(begin)

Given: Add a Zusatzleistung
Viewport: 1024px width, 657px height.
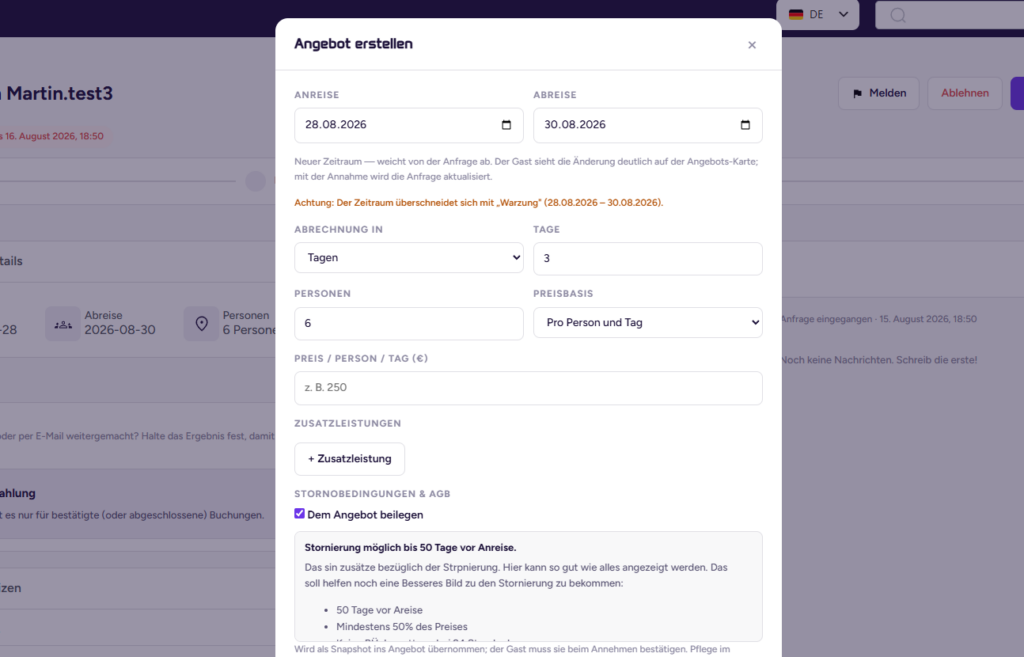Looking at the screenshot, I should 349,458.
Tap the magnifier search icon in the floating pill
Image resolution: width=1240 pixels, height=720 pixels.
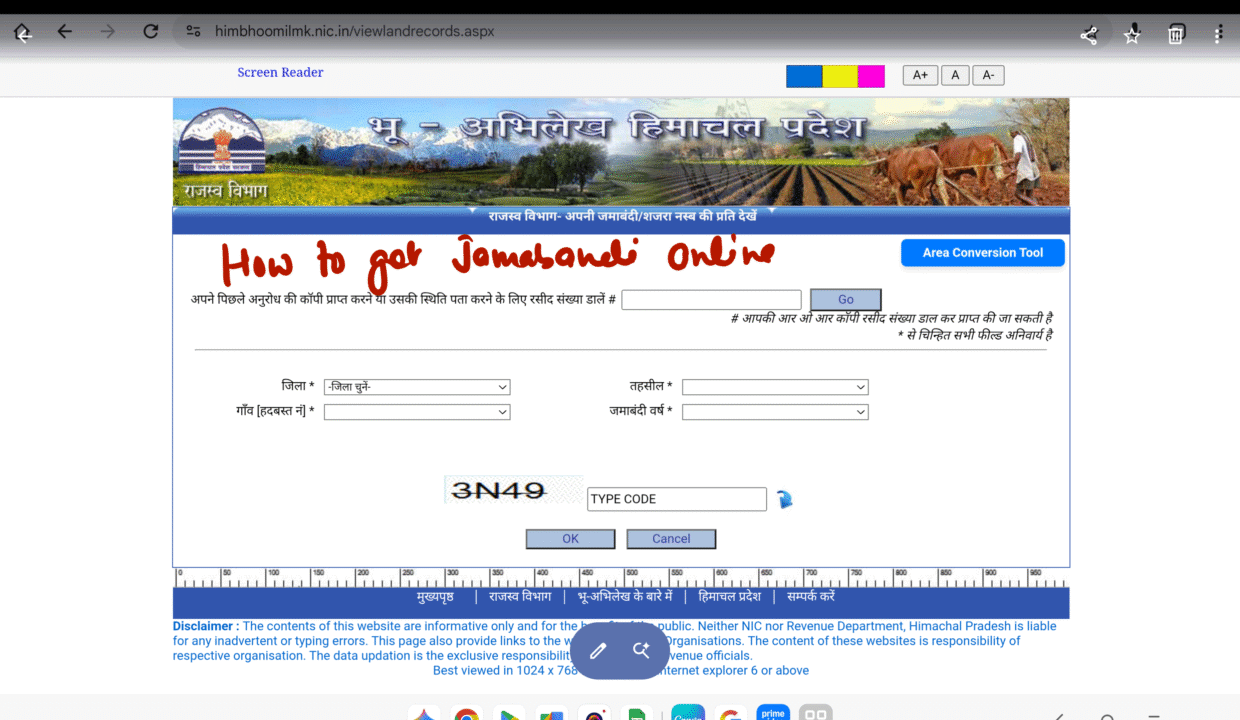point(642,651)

(end)

YOUR GOAL:
Write out the data above word for word, omitting the pictures.

CORRECT RESULT:
Given: Add a Zusatzleistung
Viewport: 1024px width, 657px height.
Looking at the screenshot, I should 349,458.
Tap the magnifier search icon in the floating pill
Image resolution: width=1240 pixels, height=720 pixels.
point(642,651)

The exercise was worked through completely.